Kütle Kazanmak İçin Karbonhidrat Desteği

Kütle Kazanmak İçin Karbonhidrat Desteği

Sezon dışı süre boyunca sağlam kaslar elde etmek her türlü şeyi yemekten çok daha karışık.   Doğru yolda olduğunuzdan emin olmak için bu ipuçlarından yararlanın

(S) Çalışmanın hemen ardından, insülin seviyemi yükseltmek için sıradan bir karbonhidrat içeceğini mideme indiriyorum.  Karbonhidratların (basit şekerler) oranı ideal pek çok sezon dışı çalışma sonrası içeceklerde kolayca sindirilebilen protein olmaları için, ne kadar olmalıdır?  Ayrıca, bu çalışma sonrası içecekler sezon dışı zamanlarda şart mı? Ara sıra atlayabilir miyim?

(C) Bence pek çok vücut geliştirici çok fazla karbonhidrat tüketiyor.  Çalışma sonrası (karbonhidratlardan alınan) insülin artışı bence gereğinden biraz fazla.  Ancak, bu çalışmaya has beslenmenin önemsiz olduğu ve atlanabileceği anlamına gelmiyor.   Her zaman, karbonhidratların çalışmanızdan hemen önce ve çalışmanız boyunca tüketildiğinde daha iyi sindirileceğine ve yarar sağlayacağına ve böylece en üst seviyedeki kanın kaslarınızda dolaşırken bu gücü yakmanıza yardımcı olacağına inanmışımdır

Çalışmanızı tamamladıktan sonra, çabuk etki eden karbonhidrattan ziyade, çabuk etki eden protein tavsiye ederim.  Çalışmanızdan 15 dakika önce başlayacağınız ve çalışmanız bitene kadar tüketeceğiniz 60:40 oranında karbonhidrat-peynir altı suyu proteini karışımını kullanın.  Çalışmanızdan yaklaşık 15 dakika sonra, çabuk etki eden protein içeceği alın. Bunu takiben, 30 dakika sonra proteinler ve kompleks karbonhidratlardan oluşan işlenmemiş yiyecekler yiyin.  Amino asit L-lösin (5-10 gram kadar), doğal bir insülin dalgası yaratma konusunda gerçekten çok etkili.  Bu yüzden, bunu çalışmadan hemen sonra çabuk etki eden proteinden hemen önce alabilirsiniz.


KÜTLE-KAZANMA-1

(S) Kütle kazanımını maksimum seviyeye getirmek için esas kuralın gün boyunca ikişer saat aralarla protein almak olduğunu söylediler.  Bunu mu tavsiye edersiniz yoksa yiyeceklerime daha fazla yer mi ayırmalıyım?

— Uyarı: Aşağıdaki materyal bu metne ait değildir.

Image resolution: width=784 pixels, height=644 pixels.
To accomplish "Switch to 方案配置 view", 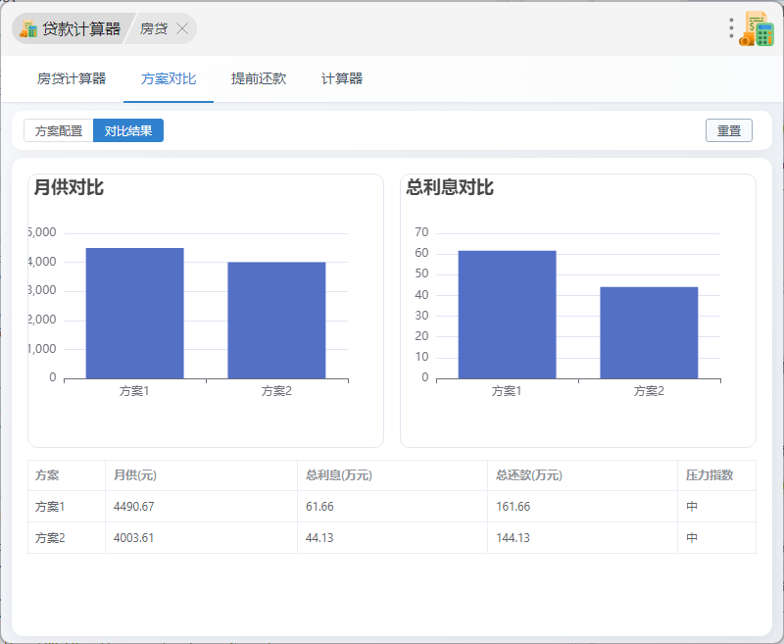I will [59, 130].
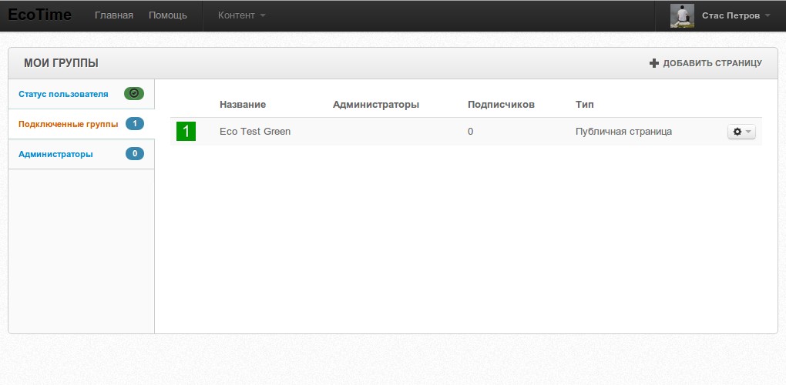Click the count badge on Подключенные группы

click(134, 124)
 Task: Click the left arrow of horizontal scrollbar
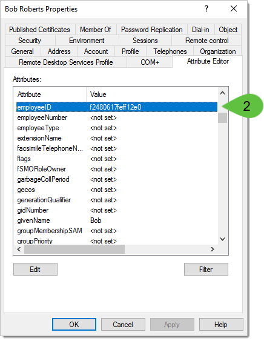coord(19,249)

Ayrıca, vücut ağırlığının poundu başına ne kadar protein önerirsiniz? 

(C) Ne zaman yiyip ne zaman yemeyeceğin konusunda gerçekten “sihirli” bir zaman yok. Oldukça sıkı bir yeme çizelgesinin (yaklaşık her 1,5 saatte) benim için çok işe yaradığını düşünüyorum.

Yemek aralıklarını belirlemek aslında tamamen yediğiniz yiyeceğe bağlı.  Örneğin, yağ ve yavaş sindirilen proteinler bakımından zengin bir diyet, vücuda daha uzun bir süre enerji verir ve yemeklerinizi daha uzun aralıklı yemenize olanak sağlar. Bu, çizelgeleri 1.5-2 saatlik aralarla yemek yemeye olanak vermeyenler için oldukça işe yarıyor.  Zaman sınırlamanız olduğunda, biftek, çerez ve bol lifli karbonhidratları tercih edin. Böylece daha yavaş sindirim ve bir sonraki yemeğiniz için daha uzun aralar söz konusu olacaktır.  Aynı zamanda, esas kurallardan biri de 0.5’i çalışmanız boyunca tüketilecek olacak vücut ağırlığında pound başı 1.5 gram protein tüketmektir.   Ancak, çalışma yoğunluğunuza bağlı olarak, daha fazla protein gerekebilir.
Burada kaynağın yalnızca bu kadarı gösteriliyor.